Wassila. B
Dans un paysage géopolitique occidental souvent marqué par la paralysie diplomatique et la politique complice, l’Espagne fait figure d’exception courageuse et nécessaire. Sous la direction déterminée de Pedro Sanchez, le gouvernement espagnol dépasse la simple dénonciation verbale du génocide en cours à Ghaza pour engager des actions concrètes et symboliquement fortes. L’annulation récente d’un contrat d’armement de près de 700 millions d’euros portant sur des lances-roquettes de conception sioniste, suivie de l’annonce d’un boycott potentiel de l’Eurovision 2026 en cas de participation d’Israël, envoie un message sans équivoque : le refus catégorique de la normalisation des crimes de guerre et de la barbarie. Cette position politique audacieuse et cohérente n’ émane pas uniquement des plus hautes sphères de l’État. Elle puise sa légitimité et sa force dans une mobilisation citoyenne profonde, vibrante et déterminée, comme en a témoigné de manière spectaculaire l’annulation de la dernière étape de la Vuelta, dimanche 14 septembre. Ils étaient plus de 100 000 manifestants, selon les estimations gouvernementales, à bloquer l’accès à Madrid et l’itinéraire prévu pour la finale de cette compétition cycliste parmi les plus prestigieuses au monde. Leurs slogans, « Ce n’est pas une guerre, c’est un génocide » et « Halte aux morts d’enfants innocents », ont résonné bien au-delà du circuit, portant une accusation morale d’une puissance rare. Leur victoire est double : symbolique, d’abord, en forçant l’équipe Israel-Premier Tech, propriété du milliardaire proche de Netanyahou Sylvan Adams, à retirer toute mention d’Israël de ses maillots dès le 5 septembre ; stratégique, ensuite, en empêchant physiquement la tenue même de l’étape madrilène et donc la participation normale de l’équipe controversée.

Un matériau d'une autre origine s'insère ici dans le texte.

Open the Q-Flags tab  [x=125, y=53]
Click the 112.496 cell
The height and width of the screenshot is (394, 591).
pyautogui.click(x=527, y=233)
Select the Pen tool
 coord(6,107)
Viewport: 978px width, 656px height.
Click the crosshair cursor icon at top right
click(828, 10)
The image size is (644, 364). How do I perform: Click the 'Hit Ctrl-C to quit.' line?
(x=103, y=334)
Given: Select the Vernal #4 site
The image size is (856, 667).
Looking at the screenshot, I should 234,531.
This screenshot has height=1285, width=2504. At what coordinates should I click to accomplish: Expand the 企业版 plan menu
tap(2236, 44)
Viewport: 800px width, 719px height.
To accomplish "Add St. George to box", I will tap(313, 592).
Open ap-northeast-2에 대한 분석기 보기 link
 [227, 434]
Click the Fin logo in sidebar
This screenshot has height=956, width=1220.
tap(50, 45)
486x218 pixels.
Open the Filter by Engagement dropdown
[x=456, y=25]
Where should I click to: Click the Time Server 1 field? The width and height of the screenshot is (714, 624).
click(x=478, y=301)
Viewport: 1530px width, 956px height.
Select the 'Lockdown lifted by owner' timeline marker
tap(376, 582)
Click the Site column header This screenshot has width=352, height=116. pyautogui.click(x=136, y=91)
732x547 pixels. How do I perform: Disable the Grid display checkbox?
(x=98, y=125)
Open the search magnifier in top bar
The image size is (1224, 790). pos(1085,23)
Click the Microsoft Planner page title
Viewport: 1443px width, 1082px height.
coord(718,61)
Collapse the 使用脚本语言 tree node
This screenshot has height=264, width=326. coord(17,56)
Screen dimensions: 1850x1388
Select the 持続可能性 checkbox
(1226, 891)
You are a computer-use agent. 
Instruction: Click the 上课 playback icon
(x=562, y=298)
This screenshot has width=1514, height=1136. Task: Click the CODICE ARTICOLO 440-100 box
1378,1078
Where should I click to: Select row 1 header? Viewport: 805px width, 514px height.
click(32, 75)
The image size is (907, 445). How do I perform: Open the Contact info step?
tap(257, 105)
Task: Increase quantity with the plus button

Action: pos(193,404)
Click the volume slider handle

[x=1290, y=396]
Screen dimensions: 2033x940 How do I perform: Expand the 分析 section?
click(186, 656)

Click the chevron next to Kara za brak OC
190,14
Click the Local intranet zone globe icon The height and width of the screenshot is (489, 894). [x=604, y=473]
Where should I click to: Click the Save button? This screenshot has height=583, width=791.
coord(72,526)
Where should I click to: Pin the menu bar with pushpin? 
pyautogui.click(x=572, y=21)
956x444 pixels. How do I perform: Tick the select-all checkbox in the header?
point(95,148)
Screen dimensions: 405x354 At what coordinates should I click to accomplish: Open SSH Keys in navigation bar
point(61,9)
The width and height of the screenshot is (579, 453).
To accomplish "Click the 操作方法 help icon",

Ce mouvement de protestation, qui a essaimé depuis le début de la Vuelta le 23 août, du Pays Basque aux Asturies, transcende la simple contestation sportive. Il révèle une prise de conscience collective et viscérale face à l’horreur indicible qui se déroule à Ghaza depuis octobre 2023 – un bilan effroyable de près de 65 000 Palestiniens tués et plus de 165 000 blessés sous les bombes sionistes. Le peuple espagnol, soutenu par une partie de son gouvernement, refuse que le sang des victimes innocentes soit lavé par le spectacle apolitique du sport ou de la culture. La ministre du Travail, Landa Díaz, l’a affirmé avec une clarté salvatrice : la société espagnole ne tolère pas que le génocide soit blanchi ou normalisé dans des arènes internationales. L’Espagne, en reconnaissant officiellement et précocement l’État palestinien dès mai 2024 et en condamnant sans ambiguïté les exactions sionistes dès le début de l’agression, assume un leadership moral et politique que l’Europe dans son ensemble semble avoir abdiqué. Face à la frilosité, la lâcheté calculée et le laxisme complice de nombreuses capitales européennes, Madrid incarne une voix qui manquait cruellement sur la scène internationale : celle de la cohérence entre les principes humanitaires proclamés et l’action tangible, qu’elle soit diplomatique, économique ou culturelle.